Exercise requirements → A single number is the answer here: the count of lines in the records below in which the word "will" appears.

---------- Supplied entries

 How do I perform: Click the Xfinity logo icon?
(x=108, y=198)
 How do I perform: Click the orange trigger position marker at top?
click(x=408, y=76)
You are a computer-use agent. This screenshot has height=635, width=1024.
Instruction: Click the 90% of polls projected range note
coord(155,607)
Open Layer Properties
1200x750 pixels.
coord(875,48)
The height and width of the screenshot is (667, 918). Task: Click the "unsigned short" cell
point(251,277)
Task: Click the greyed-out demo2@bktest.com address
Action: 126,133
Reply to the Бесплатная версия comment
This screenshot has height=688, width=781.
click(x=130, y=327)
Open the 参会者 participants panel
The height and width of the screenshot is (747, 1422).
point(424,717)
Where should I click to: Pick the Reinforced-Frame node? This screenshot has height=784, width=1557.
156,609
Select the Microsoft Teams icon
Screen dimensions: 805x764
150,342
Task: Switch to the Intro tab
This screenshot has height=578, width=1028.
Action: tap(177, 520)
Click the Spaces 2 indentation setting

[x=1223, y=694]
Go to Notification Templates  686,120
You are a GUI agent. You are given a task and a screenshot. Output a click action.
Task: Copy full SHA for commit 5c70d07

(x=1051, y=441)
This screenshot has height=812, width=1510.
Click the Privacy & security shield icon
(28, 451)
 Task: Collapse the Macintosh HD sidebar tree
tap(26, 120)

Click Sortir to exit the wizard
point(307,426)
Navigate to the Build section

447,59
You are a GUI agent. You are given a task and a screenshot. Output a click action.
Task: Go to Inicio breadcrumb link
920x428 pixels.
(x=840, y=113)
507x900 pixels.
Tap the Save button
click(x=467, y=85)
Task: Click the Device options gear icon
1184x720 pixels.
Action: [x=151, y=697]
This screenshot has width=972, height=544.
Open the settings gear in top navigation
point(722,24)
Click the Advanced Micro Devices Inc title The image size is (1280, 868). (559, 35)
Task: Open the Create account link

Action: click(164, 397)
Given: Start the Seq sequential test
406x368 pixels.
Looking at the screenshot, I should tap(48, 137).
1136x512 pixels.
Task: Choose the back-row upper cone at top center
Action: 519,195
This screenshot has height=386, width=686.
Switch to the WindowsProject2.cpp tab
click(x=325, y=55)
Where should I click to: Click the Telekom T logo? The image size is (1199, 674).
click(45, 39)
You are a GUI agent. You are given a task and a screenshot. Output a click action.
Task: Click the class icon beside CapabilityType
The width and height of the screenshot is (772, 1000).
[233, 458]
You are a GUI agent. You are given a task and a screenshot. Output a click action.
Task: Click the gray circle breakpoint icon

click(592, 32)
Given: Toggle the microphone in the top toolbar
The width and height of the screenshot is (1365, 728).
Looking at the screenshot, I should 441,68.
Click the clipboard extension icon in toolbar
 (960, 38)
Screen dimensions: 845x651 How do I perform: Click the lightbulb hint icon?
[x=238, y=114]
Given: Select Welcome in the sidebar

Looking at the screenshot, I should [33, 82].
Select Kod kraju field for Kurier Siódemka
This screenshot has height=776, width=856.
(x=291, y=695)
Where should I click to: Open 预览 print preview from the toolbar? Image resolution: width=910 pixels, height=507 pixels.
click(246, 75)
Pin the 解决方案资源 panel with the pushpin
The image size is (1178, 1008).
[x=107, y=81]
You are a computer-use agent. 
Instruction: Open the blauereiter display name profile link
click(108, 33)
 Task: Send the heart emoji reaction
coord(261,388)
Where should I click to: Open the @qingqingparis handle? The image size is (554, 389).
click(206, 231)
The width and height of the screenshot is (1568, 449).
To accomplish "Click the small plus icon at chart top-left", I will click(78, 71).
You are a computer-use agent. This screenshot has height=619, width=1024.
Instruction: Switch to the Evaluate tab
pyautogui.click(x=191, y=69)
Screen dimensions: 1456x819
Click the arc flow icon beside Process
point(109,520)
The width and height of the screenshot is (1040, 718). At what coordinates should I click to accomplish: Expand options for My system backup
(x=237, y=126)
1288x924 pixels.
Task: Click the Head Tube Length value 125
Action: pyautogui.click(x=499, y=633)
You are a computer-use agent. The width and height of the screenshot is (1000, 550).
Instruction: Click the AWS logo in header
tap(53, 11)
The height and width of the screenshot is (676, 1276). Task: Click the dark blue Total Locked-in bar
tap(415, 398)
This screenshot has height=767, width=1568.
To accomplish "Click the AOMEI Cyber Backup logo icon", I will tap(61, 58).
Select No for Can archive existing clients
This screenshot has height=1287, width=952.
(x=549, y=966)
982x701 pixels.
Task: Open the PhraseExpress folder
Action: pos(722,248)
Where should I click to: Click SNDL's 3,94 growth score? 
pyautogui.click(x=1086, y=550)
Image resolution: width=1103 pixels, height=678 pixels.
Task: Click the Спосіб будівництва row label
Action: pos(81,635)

--------------------

The completed task → 2